### Material for this task ###

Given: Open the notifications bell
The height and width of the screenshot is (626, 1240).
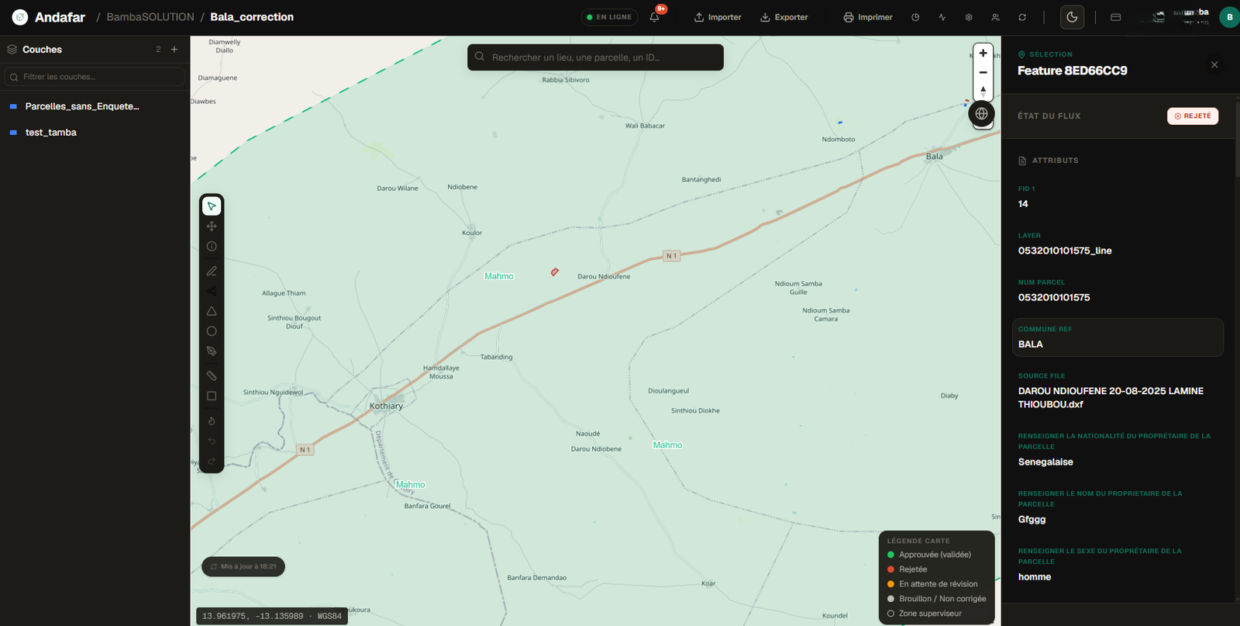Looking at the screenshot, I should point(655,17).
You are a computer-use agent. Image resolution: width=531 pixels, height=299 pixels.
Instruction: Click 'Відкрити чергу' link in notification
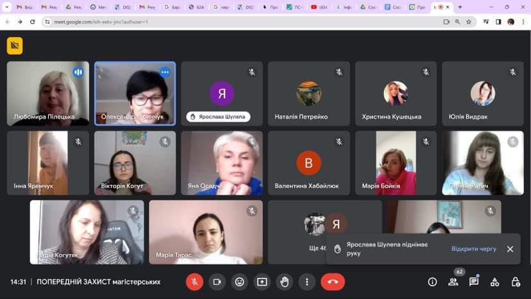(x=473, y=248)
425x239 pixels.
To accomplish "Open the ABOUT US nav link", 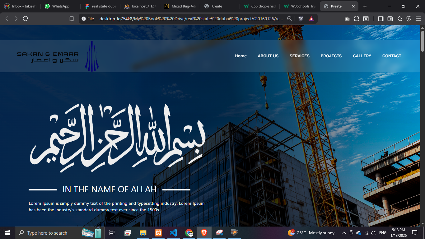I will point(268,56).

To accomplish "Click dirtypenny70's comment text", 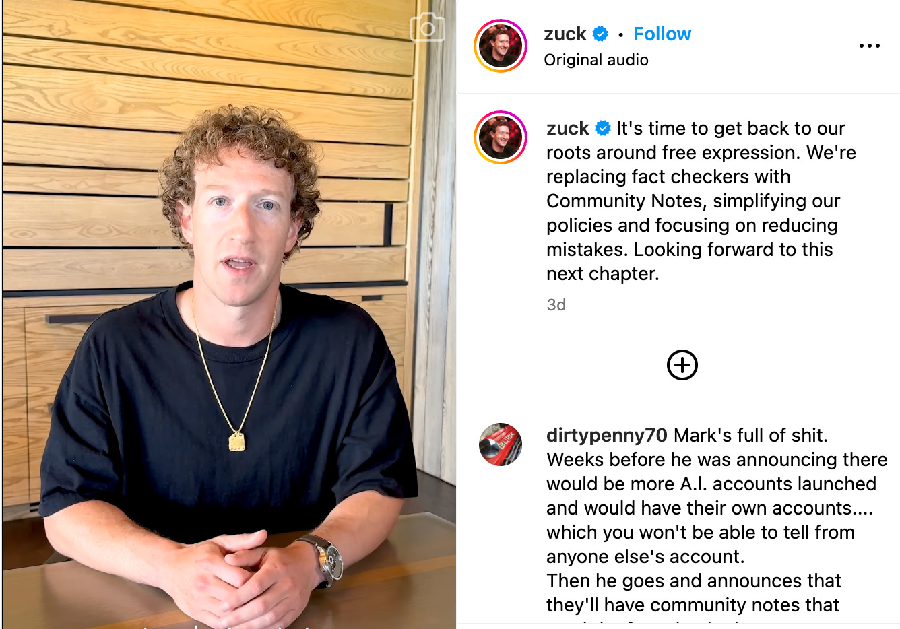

###

Work request: Return every line above that contains the word "pixels".

Exercise output:
You are a computer-use agent. Image resolution: width=531 pixels, height=299 pixels.
425x239 pixels.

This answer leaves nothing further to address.